Instructions for the task:
Lines before the one holding "You are a computer-use agent. 795x601 pixels." are not wanted. Please copy that line and everything after it to the end of the records, exactly, skipping pictures.

☆ ☆ ☆ ☆

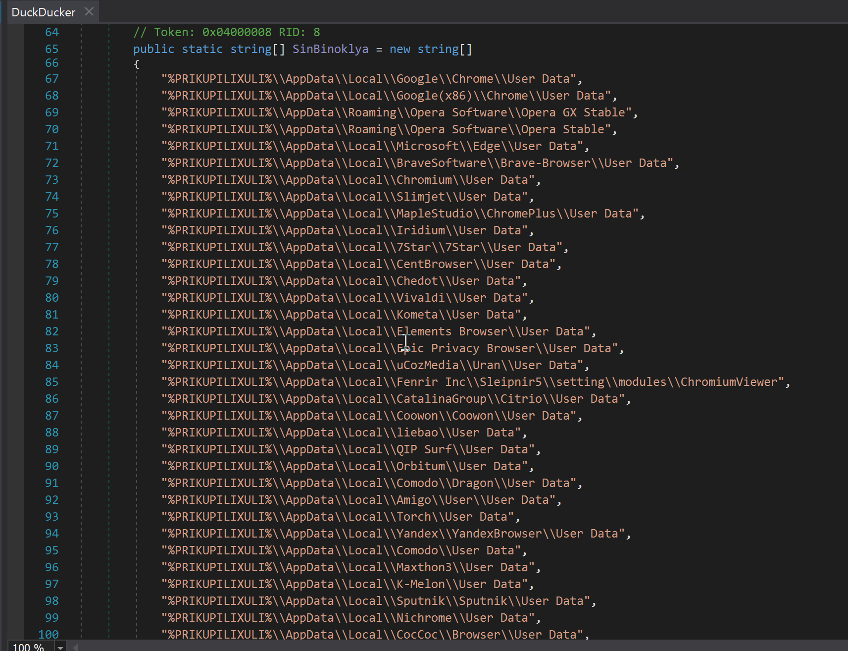Click the 100 % zoom value field
The image size is (848, 651).
click(30, 647)
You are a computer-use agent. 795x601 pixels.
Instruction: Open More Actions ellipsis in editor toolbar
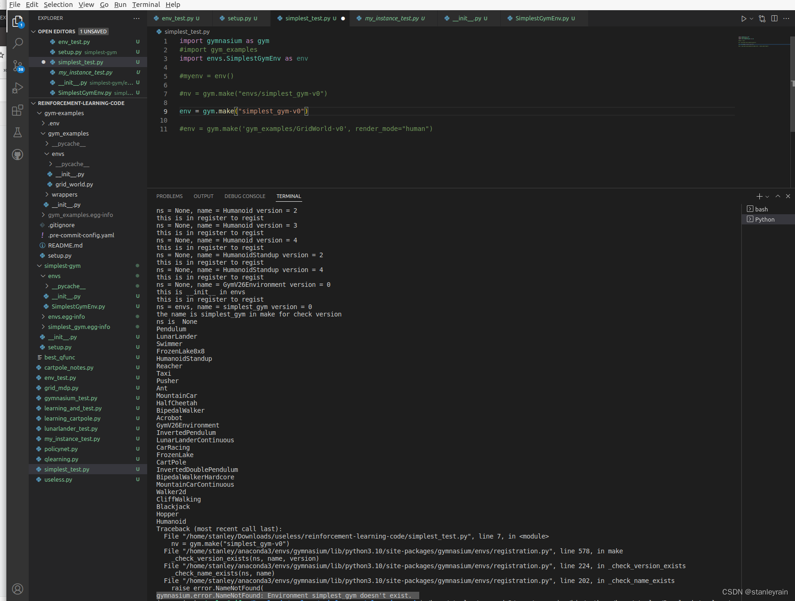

☆ ☆ ☆ ☆

Your response:
You are a computer-use agent. 795x601 pixels.
Instruction: Open More Actions ellipsis in editor toolbar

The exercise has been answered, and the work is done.